### Texte fourni
────────

Notre promenade du jour nous mène à Saleccia, la plus grande plage du Désert des Agriates qu'on peut rejoindre à partir de la D 81 par une piste rude normalement réservée aux 4x4. Nous avons  choisi de nous garer devant le camping Acqua Dolce fermé en ce début Octobre et de rallier à pieds cette plage mythique par le sentier du littoral. Plus de 4 heures de marche le long d'une magnifique côte rocheuse entrecoupée de criques, de plagettes, et d'anses comme autant de petits arpents de paradis...







On a beau avoir changé de saison, c'est l'été indien sur l'Île de Beauté. Ne pas oublier de mettre dans son sac à dos de l'eau, des fruits secs, du chocolat... La route est longue longue longue sous le beau soleil de l'été... Mais surtout la route est belle belle belle, sauvage et préservée...















Pendant la première demi-heure de marche en quittant Saint-Florent, le chemin est bordé de belles résidences dont les terrains privés vont jusqu'à la mer, contraignant le marcheur à mettre pied dans l'eau. Puis, le dernier domaine dépassé, tout s'arrange, la randonnée devient plus aisée, le sentier déroule dans le maquis son ruban de pierre et de terre ocre-beige...









































































 


"J'aime les petits lézards aussi secs que les pierres où ils courent. Ils sont comme moi, d'os et de peau"
Albert CAMUS - Carnets








































































""Pour accéder à la tour de la Mortella, située sur la côte est des Agriates, il faut aimer soit marcher, soit avoir le pied marin et posséder un bateau. La tour n'offre plus aujourd'hui aux regards qu'un pan de mur, surmonté d'une demi couronne de mâchicoulis. Cette tour faisait partie du système de défense du golfe de Saint-Florent, commandant l'entrée de ce dernier avec la tour de Vecchiaia, située sur l'autre rive. La tour aurait été commencée en 1553, terminée en 1555 par Andrea Doria...""

────────

### Travail demandé
1. Traduisez en anglais cette phrase du texte fourni : « On a beau avoir changé de saison, c'est l'été indien sur l'Île de Beauté. »
2. Recopiez fidèlement le passage du texte fourni qui commence par les mots contenant "On a beau avoir" et se termine par "sauvage et préservée...".

### Données fournies
────────

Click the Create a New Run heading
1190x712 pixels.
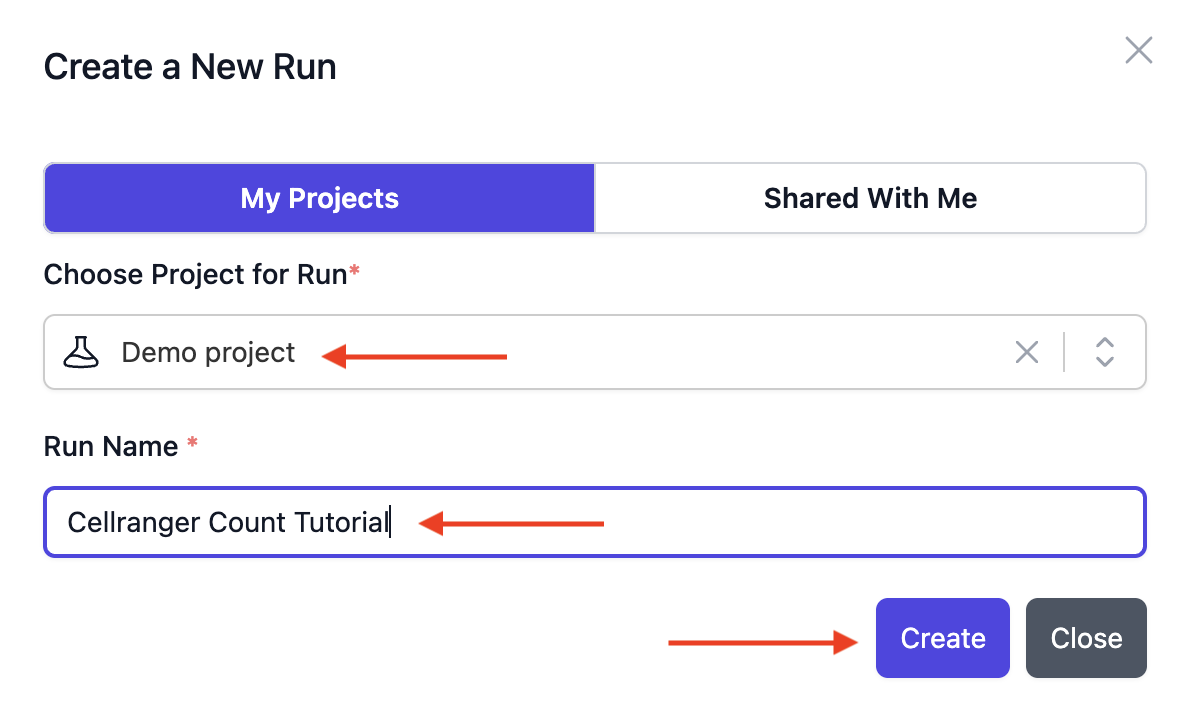[189, 66]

────────

### Corrigés
1. Even though the season has changed, it's Indian summer on the Isle of Beauty.

2.
On a beau avoir changé de saison, c'est l'été indien sur l'Île de Beauté. Ne pas oublier de mettre dans son sac à dos de l'eau, des fruits secs, du chocolat... La route est longue longue longue sous le beau soleil de l'été... Mais surtout la route est belle belle belle, sauvage et préservée...